Our research can be extended in multiple directions. First of all, while our work points out how hold-up could be induced by fairness concerns, previous behavioral literature (as discussed earlier) has been concerned with how hold-up could be mitigated by fairness concerns. This suggests that a more comprehensive investigation could involve considering three possibilities: (1) the possibility that hold-up can occur even when agents have purely self-interested preferences; (2) under some conditions, social preferences can mitigate the hold-up problem; (3) under some conditions, social preferences can exacerbate the hold-up problem. An interesting question for further research pertains to the relationships between these conditions. Overall, it would be highly useful to study an environment in which all three possibilities can occur and interact and understand their implications. An interior choice of parameters, as discussed in the previous subsection on Limitations, might be appropriate for such further investigations. For example, a higher outside option for the proposer (Player P in the model) under the investing scenario, coupled with a higher multiplier (see Sect. 3.1.1) to make investment more efficient, might be able to trigger higher reciprocity and less likelihood of hold-up induced by fairness concerns. The following discussion provides some further suggestions.

Returning to the motivating examples at the beginning of this paper—be that labor, customer, or international relationships—it could be especially important to explore behavioral measures that could motivate reciprocity to mitigate the hold-up concerns investigated here. For instance, relationship-specific investment in our model and experiment is in the form of sacrificing outside option in return for an increase in the total amount to be allocated. If the investment is in the form of a direct sunk cost and framed clearly as such—which is a practically feasible approach—perceptions that this is an incurred loss may help to motivate reciprocity from the partner.

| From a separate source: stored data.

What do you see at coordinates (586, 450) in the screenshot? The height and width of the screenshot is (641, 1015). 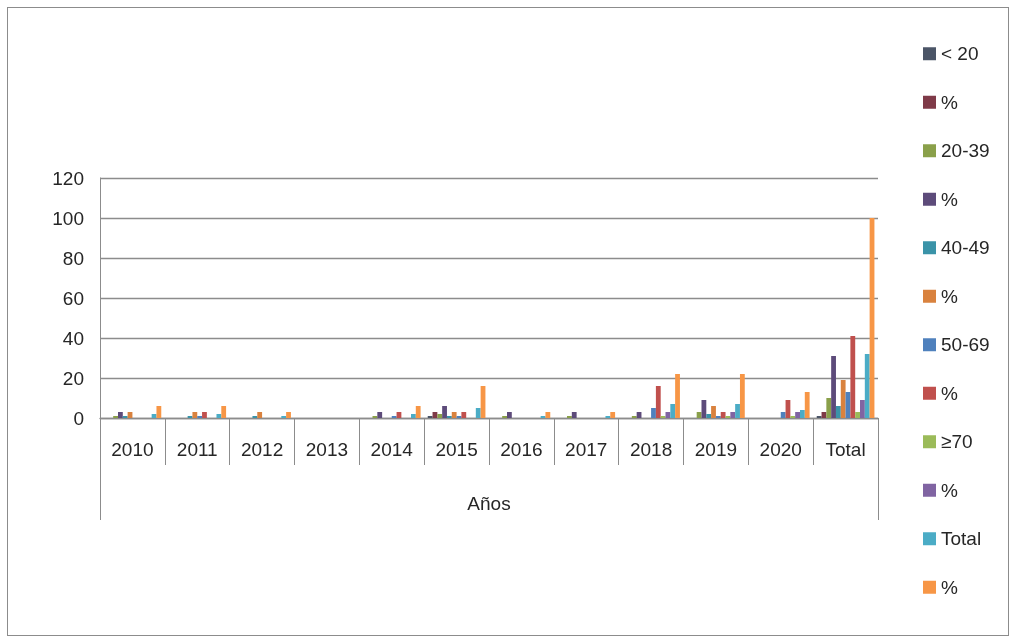 I see `x-tick-label: 2017` at bounding box center [586, 450].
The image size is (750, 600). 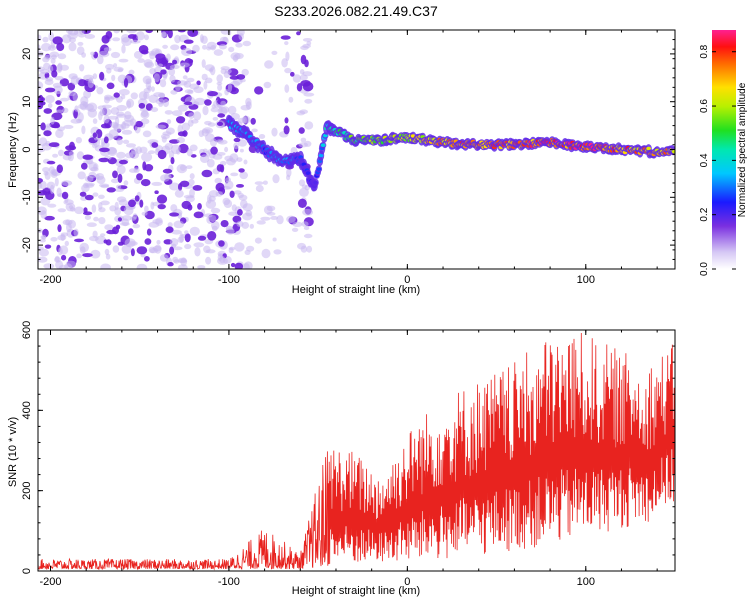 I want to click on y-tick-label: 600, so click(x=27, y=330).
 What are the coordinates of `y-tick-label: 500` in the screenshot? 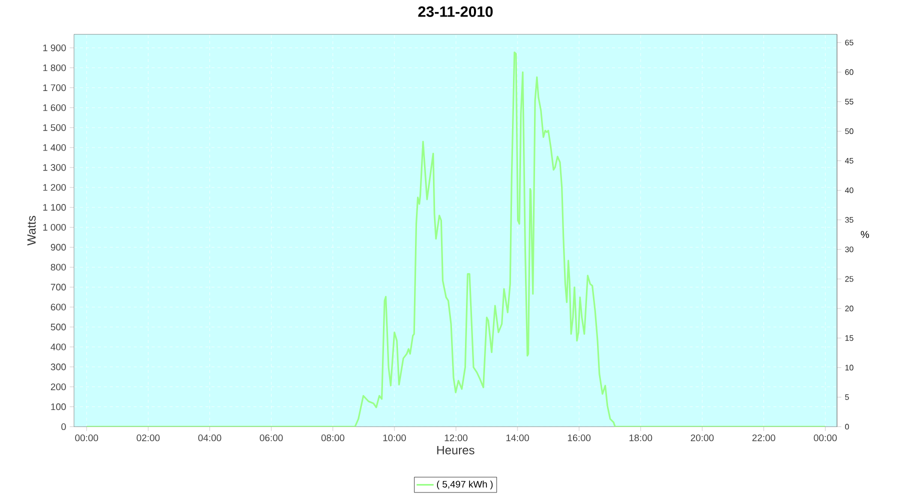 It's located at (58, 327).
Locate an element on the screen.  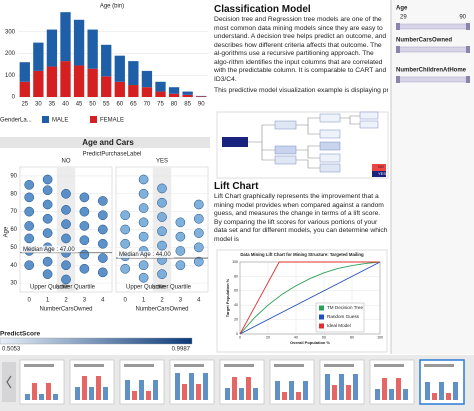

It should also be noted that, while reciprocity was not apparent in our experiments, it was manifested in standard trust games (e.g., Berg et al., 1995) in which the investment from the trustor directly became a gain for the trustee. As discussed in Sect. 3.1.1, our experimental design parameters were specifically chosen to make the impact reciprocity potentially less significant so as to make the hold-up problem we investigated more likely to be observed. The multiplier or (MI – MNI) / (CNI – CI) (following the notation in Sect. 2), which indicates the efficiency gain from investing vis a vis the amount of outside option that the proposer has to give up, was equal to one in our experiment. A higher multiplier could lead to reciprocity having a more significant impact—a possibility that could be explored in future studies. Moreover, if, in the context of our model and experiments, the investor could frame the bargaining proposal as splitting the gain in efficiency from the investment, the strategy might also be able to motivate reciprocity. That is, for example, separating the negotiation into two parts, one part being the division of the increase in 40 tokens in pie size from Game NI to Game I, the other being the division of the “original” pie of 200 token so that the partner could more clearly perceive that they are benefiting from the investment.

Another direction pertains to communication: if the investor can voice and defend their own contribution during bargaining, would that mitigate the insufficient intention-based reciprocity in the non-investors fairness concerns? Further, if the two parties could conduct pre-play communication, as has been researched in another stream of experimental studies on standard hold-up problems (see the introductory section), would that mitigate hold-up in our context too? And how would the impact of all these factors change in an ongoing, long-term relationship? The crux is that fairness concerns are highly and dynamically susceptible to contextual influences so that it would be an important next step to identify more of those influences that can mitigate the hold-up we observed.